== Entries provided ==

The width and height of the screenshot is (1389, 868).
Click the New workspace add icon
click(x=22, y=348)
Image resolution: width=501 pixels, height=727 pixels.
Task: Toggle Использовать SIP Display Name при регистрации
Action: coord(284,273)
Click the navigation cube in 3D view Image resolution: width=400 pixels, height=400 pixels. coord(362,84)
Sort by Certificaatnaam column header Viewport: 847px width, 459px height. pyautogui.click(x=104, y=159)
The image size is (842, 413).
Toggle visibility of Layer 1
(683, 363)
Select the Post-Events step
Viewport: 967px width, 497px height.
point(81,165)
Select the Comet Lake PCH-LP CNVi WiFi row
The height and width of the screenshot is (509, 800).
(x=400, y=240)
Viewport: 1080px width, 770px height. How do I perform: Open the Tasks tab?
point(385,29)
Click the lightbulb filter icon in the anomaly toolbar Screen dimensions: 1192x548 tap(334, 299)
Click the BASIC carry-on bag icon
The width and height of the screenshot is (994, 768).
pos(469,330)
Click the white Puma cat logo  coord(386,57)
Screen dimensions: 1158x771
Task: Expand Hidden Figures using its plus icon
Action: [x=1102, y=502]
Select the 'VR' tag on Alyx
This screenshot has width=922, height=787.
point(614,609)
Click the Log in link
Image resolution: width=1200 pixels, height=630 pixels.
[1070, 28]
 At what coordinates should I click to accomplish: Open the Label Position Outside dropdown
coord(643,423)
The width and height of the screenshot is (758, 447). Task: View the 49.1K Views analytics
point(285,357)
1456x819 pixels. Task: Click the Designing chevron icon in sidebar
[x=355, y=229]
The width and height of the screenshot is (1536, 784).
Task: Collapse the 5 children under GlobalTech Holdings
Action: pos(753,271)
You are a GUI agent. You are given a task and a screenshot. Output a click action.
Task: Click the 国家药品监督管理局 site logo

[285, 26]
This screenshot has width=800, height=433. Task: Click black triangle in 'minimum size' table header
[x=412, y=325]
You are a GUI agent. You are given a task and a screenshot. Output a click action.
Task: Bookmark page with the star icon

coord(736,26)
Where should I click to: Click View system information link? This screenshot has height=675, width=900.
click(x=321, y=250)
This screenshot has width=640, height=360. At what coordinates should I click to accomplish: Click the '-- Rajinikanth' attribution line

== How to complete this task ==
Which lines run from the one holding "This screenshot has width=800, height=433." through the end of the data? Write them out exactly, ends included, and add nothing.

== Reply to the exercise ==
This screenshot has width=800, height=433. Task: Click black triangle in 'minimum size' table header
[x=412, y=325]
You are a GUI agent. You are given a task and a screenshot. Output a click action.
Task: Bookmark page with the star icon

coord(736,26)
Where should I click to: Click View system information link? This screenshot has height=675, width=900.
click(x=321, y=250)
This screenshot has width=640, height=360. At what coordinates should I click to accomplish: Click the '-- Rajinikanth' attribution line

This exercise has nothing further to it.